## Work to complete
After reading the entries below, report how many lines have the string "August" in them, giving the number alone.

## Supplied entries
== Segment start ==

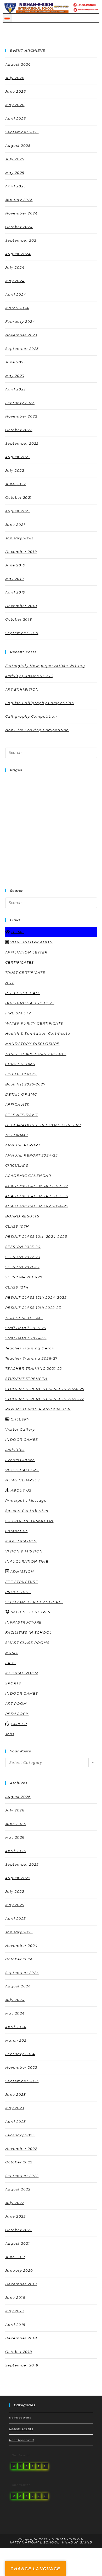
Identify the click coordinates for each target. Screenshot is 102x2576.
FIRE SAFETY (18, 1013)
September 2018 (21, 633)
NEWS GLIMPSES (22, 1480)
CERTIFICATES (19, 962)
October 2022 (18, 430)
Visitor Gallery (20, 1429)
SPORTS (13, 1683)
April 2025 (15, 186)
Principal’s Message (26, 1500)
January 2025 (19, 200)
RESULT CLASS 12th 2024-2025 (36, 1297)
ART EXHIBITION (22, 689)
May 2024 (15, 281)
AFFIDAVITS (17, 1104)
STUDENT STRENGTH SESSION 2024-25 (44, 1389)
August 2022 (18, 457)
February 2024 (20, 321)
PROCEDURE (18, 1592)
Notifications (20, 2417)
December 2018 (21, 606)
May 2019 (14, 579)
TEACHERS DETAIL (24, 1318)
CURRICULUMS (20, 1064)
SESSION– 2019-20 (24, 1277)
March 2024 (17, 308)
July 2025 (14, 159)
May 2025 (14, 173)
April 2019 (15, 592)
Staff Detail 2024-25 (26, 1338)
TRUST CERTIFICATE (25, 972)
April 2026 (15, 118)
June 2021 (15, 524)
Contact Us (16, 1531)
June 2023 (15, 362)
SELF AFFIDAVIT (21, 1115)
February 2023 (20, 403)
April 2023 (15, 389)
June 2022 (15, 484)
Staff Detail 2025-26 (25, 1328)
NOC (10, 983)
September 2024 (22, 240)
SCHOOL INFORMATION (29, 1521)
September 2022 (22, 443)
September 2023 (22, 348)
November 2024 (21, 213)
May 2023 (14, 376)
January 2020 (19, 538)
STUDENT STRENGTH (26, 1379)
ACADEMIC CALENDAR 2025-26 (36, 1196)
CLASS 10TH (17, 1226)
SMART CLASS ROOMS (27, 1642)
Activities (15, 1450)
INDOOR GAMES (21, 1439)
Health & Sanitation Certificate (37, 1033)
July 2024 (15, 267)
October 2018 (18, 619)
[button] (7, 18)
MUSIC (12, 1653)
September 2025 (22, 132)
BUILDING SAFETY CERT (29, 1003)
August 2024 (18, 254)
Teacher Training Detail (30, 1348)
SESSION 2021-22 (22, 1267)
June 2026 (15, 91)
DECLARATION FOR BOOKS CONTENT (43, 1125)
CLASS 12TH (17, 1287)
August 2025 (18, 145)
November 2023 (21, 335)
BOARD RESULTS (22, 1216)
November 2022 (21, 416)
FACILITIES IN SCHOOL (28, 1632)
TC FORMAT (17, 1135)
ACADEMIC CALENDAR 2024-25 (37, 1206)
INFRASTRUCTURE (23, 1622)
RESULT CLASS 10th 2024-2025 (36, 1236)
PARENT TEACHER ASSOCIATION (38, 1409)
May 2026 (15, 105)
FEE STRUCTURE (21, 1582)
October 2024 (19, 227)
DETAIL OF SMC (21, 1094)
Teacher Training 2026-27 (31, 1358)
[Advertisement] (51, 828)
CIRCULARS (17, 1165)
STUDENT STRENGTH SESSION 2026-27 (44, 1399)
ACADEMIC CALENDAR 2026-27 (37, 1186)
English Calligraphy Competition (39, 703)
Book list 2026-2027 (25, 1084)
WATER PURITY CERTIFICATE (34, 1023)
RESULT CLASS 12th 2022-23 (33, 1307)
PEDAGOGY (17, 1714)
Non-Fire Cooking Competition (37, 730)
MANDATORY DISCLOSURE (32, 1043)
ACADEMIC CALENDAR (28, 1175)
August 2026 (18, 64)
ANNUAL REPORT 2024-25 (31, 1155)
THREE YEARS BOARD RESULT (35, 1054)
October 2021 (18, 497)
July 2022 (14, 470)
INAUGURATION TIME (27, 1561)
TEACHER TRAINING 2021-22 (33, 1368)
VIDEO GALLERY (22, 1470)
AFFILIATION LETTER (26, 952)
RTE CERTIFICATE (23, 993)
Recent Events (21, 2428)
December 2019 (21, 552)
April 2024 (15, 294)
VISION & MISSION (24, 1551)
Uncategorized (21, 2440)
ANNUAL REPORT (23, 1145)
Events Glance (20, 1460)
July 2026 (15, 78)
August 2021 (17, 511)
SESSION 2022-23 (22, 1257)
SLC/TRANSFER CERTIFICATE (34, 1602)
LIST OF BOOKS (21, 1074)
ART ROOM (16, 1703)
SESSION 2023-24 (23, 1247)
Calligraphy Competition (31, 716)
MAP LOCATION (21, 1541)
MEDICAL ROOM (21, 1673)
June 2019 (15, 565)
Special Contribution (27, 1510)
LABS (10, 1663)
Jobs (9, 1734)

== Segment end ==
== Segment start ==

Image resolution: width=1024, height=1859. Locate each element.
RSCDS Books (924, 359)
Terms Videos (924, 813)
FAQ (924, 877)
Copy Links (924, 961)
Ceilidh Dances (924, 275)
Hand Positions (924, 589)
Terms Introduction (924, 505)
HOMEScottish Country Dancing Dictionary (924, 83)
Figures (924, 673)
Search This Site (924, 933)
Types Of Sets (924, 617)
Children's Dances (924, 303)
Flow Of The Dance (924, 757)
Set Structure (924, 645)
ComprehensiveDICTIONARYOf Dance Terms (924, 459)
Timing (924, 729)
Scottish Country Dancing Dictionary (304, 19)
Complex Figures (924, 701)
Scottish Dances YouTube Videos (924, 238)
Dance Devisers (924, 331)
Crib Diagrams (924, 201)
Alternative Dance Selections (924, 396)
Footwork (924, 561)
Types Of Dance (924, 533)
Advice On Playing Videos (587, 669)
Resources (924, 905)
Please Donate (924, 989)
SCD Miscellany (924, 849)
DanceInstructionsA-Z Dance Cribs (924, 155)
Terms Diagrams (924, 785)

== Segment end ==
== Segment start ==

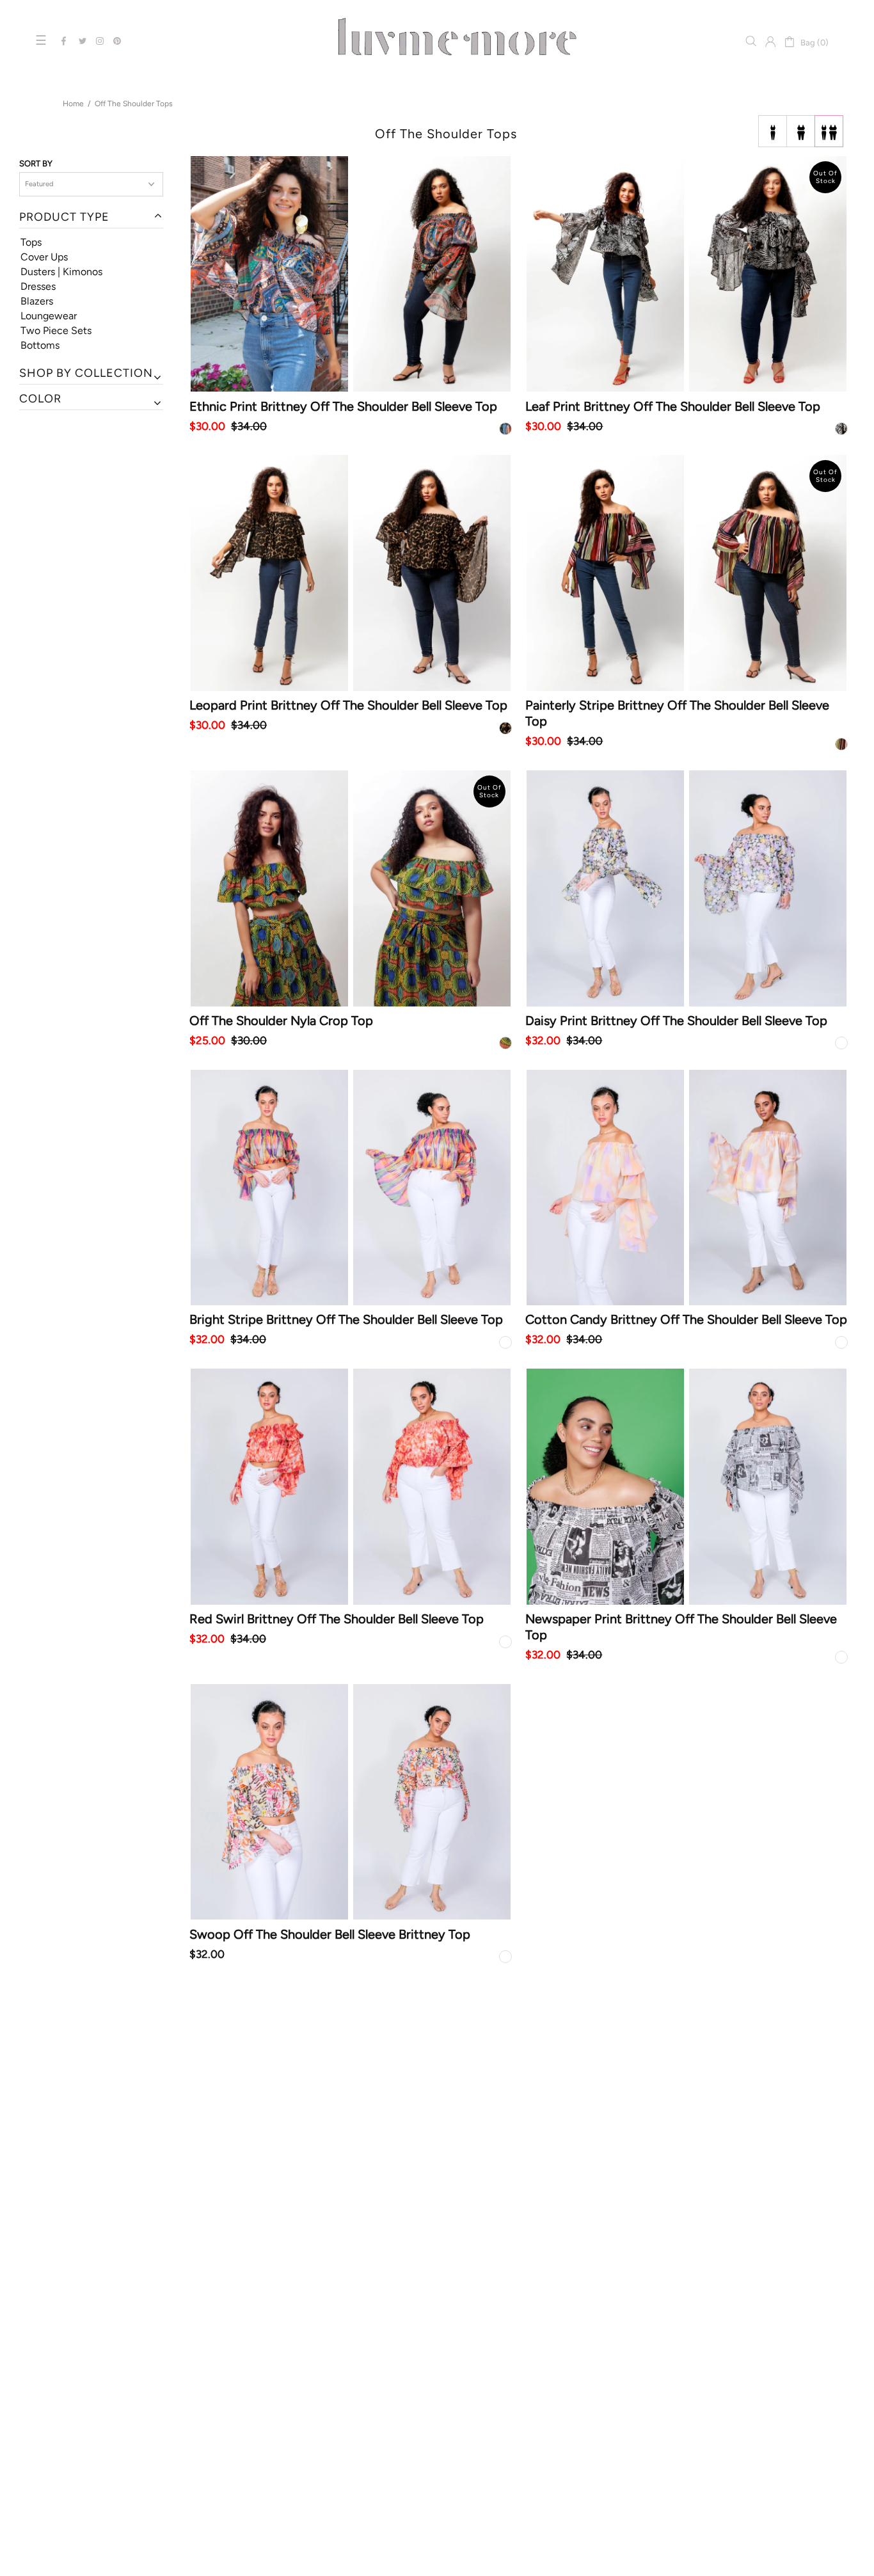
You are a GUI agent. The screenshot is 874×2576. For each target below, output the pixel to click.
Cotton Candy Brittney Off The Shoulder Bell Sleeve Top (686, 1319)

== Segment end ==

## Solution to this exercise
5